In a plaintive voice, as we were being served, the parrot began to say, “Recuerda Juero! Recuerda Juero! Recuerda Juero!” It was a thin, whining, monotonous voice.
“What is he saying?” Emily demanded as the waiter brought her salad.
“His name it is Juero. He is saying remember Juero. You understand. Do not forget to feed Juero.”
“Can’t you make him stop?”
The monotonous voice went on. The waiter looked hurt. “It is all he says. He has no other words. He does not stop until he is fed.”
Three tourist women arrived at that moment and the waiter left to show them to a table. Two of them were matronly, and obviously schoolteachers on summer vacation. The third was a young girl, blonde, fresh-faced, with Jo Anne’s coloring. It was an odd, dull hurt to look at her. Soon I heard her call the heavier woman with glasses “Aunt.”

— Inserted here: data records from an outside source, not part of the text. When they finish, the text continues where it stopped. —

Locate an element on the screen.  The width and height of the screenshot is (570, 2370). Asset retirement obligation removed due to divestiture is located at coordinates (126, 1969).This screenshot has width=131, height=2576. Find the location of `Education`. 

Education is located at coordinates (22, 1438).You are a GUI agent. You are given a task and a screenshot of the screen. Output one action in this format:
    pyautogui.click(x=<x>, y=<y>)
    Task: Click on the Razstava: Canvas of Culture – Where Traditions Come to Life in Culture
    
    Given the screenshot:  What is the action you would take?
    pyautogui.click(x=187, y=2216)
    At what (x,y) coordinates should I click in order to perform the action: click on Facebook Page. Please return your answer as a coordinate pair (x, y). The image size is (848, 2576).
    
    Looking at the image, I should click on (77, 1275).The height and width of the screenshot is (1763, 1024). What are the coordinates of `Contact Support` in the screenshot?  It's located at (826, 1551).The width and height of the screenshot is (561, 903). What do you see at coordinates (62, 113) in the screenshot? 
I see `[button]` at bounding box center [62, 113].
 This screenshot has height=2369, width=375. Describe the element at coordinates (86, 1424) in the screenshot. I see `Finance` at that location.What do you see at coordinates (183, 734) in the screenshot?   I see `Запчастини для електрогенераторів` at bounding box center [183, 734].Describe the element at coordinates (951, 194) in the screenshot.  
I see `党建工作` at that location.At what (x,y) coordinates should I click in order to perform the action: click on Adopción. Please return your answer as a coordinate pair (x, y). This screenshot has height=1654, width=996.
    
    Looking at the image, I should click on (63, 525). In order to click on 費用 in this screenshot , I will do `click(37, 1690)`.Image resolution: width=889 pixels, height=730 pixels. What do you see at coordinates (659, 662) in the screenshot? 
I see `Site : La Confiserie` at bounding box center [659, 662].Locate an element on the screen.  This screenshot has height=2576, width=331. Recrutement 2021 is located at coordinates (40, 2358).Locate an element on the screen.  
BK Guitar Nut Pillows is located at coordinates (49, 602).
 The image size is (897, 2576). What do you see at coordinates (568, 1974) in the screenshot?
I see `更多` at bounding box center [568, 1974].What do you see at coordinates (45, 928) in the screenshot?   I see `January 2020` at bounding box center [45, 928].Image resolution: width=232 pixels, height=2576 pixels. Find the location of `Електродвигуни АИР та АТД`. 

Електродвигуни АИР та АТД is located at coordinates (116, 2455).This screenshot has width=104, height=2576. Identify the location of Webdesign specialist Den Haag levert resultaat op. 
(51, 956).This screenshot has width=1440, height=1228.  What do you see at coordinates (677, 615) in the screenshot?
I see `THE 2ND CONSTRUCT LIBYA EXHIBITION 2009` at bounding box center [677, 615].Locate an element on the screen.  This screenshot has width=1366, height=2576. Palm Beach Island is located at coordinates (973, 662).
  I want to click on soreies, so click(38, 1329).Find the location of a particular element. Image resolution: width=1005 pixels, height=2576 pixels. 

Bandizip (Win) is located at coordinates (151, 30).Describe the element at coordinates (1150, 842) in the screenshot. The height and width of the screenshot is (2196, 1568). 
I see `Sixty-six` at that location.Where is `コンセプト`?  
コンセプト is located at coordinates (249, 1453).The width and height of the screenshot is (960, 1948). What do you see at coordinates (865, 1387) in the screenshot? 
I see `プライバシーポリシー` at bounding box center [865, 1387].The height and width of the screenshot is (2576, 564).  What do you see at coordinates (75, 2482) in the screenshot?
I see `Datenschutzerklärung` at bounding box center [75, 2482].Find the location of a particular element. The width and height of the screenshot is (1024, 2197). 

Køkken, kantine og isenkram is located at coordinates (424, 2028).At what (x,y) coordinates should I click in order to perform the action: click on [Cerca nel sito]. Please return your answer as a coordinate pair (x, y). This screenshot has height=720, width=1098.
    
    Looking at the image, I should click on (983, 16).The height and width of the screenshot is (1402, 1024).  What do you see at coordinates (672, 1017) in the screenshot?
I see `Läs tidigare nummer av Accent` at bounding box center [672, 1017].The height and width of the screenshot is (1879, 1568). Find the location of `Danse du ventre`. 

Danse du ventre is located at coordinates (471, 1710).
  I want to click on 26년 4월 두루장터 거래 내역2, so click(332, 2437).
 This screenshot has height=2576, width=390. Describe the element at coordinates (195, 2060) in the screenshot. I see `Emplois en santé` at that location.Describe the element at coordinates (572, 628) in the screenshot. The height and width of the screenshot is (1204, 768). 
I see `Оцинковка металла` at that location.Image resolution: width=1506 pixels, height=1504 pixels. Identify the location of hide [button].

They made a fuss over Juero, practiced Spanish on the waiter, fed Juero, laughed with delight when a fat hen came scrambling up to peck at the scraps Juero dropped. Once the blonde girl saw me looking at her. She dropped her eyes quickly and I thought I detected a faint flush on her throat. She could not have been over eighteen. She was like a reincarnation of Jo Anne at eighteen.